** Task brief **
In the passage below on Pakistan's relations with the United States, reproduce word for word the portion from "Pakistan and the" to "war in Afghanistan.".

** Text provided **
As a major military assault on Ukraine played out, Pakistan's Prime Minister Imran Khan decided to visit Moscow to discuss cooperation on a new gas pipeline.
And while Khan says he hopes the crisis can be resolved peacefully, there's no question as to how his visit will have been received in Washington.
Pakistan and the United States have been allies for many years, with Islamabad playing a crucial role in both the global war on terror and the war in Afghanistan.
But relations between the two countries have soured lately.
Since taking office, President Joe Biden has yet to call Imran Khan on the phone.
That's a move that angered officials in Islamabad.
Khan's statement praising the Taliban takeover in Afghanistan as "breaking the chains of slavery" was also viewed as a slap in the face to the Biden administration.
And during a visit to Islamabad in October, U.S. Deputy Secretary of State Wendy Sherman made it clear the United States was downgrading its ties with Pakistan.
As the relationship further deteriorates, Prime Minister Khan is looking to form new alliances in order to further his country's strategic interests.
But my guest today, Hina Khar, thinks it's time for her country to step back from international politics and step up to confront the nation's mounting domestic challenges.
It's not something you usually hear from a former foreign minister.
Hina Khar, wonderful to see you back at the Munich Security Conference.

** Available data **

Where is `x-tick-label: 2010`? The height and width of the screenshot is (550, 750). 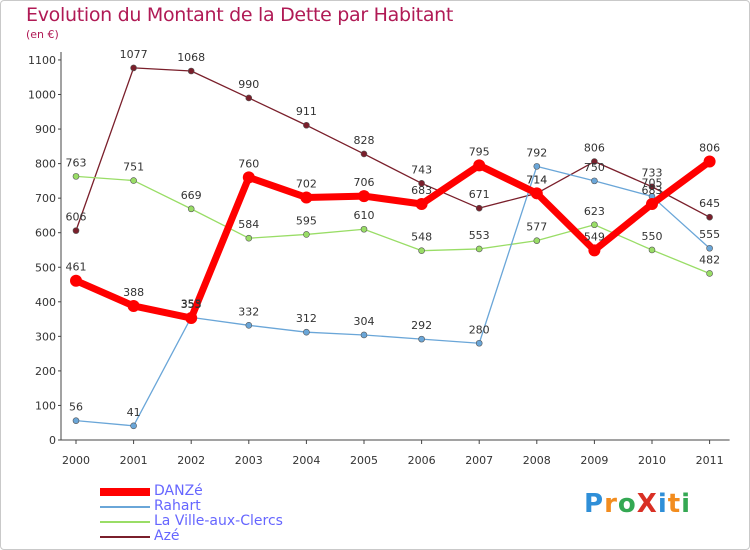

** Solution **
Pakistan and the United States have been allies for many years, with Islamabad playing a crucial role in both the global war on terror and the war in Afghanistan.